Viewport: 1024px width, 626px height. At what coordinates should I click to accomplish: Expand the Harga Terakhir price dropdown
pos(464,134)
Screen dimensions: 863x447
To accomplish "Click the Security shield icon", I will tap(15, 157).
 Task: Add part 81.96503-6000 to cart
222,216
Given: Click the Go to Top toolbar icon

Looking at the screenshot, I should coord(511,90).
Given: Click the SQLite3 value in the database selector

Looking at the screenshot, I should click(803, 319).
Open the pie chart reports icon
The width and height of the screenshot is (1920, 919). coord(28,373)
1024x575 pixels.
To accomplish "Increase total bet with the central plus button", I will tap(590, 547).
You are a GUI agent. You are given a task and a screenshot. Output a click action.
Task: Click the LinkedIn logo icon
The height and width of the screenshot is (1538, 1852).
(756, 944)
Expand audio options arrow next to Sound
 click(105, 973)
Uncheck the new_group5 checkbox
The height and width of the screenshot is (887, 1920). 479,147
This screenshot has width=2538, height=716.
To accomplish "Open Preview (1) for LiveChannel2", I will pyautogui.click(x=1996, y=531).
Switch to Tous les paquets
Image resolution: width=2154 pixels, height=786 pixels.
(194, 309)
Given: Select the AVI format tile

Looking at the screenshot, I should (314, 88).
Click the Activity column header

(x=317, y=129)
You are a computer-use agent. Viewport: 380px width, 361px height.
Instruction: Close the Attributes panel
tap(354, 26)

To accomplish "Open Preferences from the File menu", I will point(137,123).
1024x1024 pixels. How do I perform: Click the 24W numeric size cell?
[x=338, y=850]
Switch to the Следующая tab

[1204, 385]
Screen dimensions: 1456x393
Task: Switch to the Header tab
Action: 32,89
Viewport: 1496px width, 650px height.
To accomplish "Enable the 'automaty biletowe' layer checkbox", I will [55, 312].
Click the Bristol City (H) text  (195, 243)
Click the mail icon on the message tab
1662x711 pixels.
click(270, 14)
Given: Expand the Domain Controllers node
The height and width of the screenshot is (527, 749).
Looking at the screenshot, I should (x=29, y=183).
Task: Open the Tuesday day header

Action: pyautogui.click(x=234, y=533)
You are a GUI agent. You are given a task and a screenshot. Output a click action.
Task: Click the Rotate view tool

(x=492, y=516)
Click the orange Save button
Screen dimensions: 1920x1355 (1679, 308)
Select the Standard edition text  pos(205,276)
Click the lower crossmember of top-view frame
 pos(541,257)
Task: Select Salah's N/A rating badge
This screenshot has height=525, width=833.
* * * * * * *
◆ Request
Copy the rows above word for word, starting with the line that contains "Given: Click the SQLite3" and going on through the line that contains "will tap(590, 547).".

◆ Output of the exercise
Given: Click the SQLite3 value in the database selector

Looking at the screenshot, I should click(803, 319).
Open the pie chart reports icon
The width and height of the screenshot is (1920, 919). coord(28,373)
1024x575 pixels.
To accomplish "Increase total bet with the central plus button", I will tap(590, 547).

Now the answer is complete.